■ **Work item**
Every line below that holds "computer" must be copied.

■ **Data for processing**
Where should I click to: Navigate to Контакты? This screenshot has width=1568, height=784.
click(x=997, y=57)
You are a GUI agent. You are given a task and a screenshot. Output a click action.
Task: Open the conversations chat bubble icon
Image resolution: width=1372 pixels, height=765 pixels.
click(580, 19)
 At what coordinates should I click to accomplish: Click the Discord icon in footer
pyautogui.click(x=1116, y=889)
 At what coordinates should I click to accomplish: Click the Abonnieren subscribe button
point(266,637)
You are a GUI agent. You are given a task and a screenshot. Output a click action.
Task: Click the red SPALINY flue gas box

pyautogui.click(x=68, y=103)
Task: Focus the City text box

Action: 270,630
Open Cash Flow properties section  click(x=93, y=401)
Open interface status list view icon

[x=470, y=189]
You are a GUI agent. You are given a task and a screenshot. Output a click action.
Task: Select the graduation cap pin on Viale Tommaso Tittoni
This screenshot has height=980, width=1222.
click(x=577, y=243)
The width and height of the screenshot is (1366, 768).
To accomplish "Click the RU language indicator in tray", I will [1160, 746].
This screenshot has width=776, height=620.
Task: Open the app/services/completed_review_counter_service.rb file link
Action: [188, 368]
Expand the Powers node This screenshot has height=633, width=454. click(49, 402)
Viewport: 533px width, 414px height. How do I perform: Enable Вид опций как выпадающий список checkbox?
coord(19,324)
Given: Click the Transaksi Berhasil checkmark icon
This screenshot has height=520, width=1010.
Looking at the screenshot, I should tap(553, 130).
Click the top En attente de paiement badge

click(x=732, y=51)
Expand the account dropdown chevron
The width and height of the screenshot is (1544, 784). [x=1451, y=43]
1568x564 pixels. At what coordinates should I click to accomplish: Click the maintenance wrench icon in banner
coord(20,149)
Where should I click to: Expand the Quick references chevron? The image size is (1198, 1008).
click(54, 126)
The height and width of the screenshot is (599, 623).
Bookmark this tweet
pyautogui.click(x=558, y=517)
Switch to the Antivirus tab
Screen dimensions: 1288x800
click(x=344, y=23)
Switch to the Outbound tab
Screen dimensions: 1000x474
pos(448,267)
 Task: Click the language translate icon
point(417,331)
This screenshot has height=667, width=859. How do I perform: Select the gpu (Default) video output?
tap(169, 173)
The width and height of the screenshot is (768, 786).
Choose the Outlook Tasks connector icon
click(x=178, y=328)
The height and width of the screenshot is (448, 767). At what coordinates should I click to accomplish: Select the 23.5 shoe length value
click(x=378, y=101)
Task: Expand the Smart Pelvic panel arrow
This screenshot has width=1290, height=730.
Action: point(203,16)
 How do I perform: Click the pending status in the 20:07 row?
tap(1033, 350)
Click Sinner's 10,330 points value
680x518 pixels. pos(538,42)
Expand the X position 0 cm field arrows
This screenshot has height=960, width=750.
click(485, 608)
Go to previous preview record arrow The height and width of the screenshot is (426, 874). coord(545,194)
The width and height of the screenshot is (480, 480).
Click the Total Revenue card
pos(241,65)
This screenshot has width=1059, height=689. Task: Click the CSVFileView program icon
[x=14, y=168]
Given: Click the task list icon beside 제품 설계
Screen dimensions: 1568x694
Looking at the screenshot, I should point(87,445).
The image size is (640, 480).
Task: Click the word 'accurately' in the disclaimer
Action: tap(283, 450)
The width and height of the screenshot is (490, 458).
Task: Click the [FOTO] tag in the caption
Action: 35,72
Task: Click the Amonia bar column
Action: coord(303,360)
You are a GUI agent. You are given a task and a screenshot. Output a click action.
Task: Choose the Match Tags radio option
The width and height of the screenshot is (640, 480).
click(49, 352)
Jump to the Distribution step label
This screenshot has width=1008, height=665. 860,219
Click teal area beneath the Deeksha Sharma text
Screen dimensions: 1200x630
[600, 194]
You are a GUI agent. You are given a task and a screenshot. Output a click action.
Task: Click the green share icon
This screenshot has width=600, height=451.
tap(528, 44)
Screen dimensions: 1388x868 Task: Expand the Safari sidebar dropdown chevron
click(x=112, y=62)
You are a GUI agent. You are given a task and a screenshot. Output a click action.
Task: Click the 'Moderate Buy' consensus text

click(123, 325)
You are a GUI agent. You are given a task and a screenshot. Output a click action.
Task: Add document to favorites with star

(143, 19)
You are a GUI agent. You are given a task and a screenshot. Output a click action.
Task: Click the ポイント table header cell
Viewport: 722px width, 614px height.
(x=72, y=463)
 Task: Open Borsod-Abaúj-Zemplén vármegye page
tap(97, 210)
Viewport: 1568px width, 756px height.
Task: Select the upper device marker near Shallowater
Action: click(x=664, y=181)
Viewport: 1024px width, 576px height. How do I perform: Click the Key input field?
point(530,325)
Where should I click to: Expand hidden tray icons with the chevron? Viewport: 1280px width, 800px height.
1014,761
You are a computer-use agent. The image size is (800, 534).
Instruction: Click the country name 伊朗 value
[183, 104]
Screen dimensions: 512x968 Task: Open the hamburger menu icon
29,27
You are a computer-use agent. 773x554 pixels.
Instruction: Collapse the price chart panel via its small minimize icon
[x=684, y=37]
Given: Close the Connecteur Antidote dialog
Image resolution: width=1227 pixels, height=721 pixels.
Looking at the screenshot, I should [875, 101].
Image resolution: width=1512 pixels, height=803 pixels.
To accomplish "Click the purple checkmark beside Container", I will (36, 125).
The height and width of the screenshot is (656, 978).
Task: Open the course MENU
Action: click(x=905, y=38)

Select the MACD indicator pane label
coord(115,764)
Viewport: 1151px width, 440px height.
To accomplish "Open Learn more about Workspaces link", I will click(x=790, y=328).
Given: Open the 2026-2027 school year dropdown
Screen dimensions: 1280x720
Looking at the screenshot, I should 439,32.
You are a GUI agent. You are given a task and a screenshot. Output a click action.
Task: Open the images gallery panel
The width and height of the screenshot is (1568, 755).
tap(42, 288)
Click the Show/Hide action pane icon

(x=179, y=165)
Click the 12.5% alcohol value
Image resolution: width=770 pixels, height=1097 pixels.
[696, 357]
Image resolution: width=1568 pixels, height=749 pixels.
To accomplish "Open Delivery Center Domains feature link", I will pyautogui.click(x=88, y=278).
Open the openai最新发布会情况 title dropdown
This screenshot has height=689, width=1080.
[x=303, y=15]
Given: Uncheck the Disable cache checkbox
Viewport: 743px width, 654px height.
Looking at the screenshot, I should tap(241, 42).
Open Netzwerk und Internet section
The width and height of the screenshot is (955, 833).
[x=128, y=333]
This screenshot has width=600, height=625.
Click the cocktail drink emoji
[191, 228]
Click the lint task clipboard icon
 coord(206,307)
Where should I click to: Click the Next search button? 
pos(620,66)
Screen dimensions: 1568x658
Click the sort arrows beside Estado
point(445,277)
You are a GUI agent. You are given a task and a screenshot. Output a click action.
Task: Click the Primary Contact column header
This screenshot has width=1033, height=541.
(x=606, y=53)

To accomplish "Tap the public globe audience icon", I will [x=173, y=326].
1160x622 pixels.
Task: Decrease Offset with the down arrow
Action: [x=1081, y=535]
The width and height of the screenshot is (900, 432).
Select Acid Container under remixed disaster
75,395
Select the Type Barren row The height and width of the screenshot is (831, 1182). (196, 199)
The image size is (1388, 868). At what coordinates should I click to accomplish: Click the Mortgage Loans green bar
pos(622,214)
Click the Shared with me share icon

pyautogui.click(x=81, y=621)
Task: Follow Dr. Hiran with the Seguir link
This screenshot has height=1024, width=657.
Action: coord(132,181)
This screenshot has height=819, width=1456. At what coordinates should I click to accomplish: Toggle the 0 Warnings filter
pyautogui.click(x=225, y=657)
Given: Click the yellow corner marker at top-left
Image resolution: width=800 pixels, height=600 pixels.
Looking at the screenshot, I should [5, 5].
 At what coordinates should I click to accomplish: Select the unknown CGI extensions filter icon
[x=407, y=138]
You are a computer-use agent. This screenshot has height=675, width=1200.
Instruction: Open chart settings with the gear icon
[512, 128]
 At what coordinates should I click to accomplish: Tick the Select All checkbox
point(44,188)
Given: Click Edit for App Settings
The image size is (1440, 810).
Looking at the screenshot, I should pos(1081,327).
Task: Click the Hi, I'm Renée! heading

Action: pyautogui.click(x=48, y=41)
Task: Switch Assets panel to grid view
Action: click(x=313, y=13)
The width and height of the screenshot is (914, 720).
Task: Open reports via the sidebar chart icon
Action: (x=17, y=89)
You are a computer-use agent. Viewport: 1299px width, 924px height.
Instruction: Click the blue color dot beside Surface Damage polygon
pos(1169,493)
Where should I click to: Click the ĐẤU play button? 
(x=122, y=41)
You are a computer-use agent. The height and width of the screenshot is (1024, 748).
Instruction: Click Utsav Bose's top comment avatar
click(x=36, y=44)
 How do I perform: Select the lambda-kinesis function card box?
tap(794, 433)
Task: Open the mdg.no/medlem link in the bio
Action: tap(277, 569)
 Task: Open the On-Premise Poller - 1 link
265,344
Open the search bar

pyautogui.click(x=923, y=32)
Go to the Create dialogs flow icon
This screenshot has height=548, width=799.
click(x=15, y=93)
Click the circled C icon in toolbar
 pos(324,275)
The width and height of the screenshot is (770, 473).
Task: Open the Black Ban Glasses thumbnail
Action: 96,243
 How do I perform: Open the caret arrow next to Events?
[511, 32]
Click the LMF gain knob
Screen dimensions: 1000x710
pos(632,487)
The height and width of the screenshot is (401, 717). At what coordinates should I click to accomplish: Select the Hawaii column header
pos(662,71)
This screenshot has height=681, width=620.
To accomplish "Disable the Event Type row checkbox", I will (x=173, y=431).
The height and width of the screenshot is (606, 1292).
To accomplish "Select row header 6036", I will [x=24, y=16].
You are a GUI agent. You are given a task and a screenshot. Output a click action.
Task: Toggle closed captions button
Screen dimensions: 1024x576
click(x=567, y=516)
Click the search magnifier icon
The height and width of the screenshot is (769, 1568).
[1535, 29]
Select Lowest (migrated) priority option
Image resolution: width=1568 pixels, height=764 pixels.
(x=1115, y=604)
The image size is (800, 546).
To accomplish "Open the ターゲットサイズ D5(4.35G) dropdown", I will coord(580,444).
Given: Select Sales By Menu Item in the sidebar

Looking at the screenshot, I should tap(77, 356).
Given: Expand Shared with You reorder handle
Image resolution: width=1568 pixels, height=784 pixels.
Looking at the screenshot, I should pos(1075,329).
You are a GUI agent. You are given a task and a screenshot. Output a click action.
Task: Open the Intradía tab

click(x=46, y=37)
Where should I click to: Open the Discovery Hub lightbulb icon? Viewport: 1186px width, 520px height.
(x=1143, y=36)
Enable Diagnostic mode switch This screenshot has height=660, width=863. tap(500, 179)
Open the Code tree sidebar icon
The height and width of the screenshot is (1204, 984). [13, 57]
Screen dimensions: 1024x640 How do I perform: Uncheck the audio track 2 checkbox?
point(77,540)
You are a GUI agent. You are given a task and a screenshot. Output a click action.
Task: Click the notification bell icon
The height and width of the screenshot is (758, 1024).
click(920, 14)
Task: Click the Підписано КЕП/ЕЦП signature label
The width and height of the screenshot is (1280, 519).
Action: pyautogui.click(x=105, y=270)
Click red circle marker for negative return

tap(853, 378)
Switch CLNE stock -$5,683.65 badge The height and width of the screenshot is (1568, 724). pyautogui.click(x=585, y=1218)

■ **Output of the task**
You are a computer-use agent. The image size is (800, 534).
You are a computer-use agent. 773x554 pixels.
You are a computer-use agent. This screenshot has height=675, width=1200.
You are a computer-use agent. Viewport: 1299px width, 924px height.
You are a computer-use agent. The height and width of the screenshot is (1024, 748).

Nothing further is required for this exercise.